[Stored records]
'''

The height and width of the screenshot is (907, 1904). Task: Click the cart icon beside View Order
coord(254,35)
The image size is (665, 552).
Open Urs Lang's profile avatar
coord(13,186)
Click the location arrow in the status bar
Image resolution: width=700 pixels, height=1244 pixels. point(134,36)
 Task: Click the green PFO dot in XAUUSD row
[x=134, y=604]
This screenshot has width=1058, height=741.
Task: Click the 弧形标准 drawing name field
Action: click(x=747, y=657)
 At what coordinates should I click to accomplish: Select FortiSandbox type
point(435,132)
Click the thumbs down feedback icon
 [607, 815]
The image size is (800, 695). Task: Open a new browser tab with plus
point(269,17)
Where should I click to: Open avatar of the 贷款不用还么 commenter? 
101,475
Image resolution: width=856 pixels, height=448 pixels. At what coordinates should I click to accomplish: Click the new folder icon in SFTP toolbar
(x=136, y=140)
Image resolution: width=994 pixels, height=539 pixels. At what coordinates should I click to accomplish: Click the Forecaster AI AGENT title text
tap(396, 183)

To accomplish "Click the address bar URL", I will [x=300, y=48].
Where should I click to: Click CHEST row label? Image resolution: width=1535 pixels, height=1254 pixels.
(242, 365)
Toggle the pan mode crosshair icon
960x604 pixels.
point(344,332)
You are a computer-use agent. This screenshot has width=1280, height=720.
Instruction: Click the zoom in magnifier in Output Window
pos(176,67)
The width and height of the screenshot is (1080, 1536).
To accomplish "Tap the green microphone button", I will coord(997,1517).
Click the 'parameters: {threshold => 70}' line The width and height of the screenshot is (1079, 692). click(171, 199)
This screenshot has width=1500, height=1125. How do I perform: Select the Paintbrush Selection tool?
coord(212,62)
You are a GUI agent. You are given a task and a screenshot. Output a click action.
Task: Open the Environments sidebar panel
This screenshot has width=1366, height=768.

'''

Assignment: The lines needed are those in the data above that hold the string "will"; copy each of them.

Written solution:
To accomplish "Click the address bar URL", I will [x=300, y=48].
To accomplish "Tap the green microphone button", I will coord(997,1517).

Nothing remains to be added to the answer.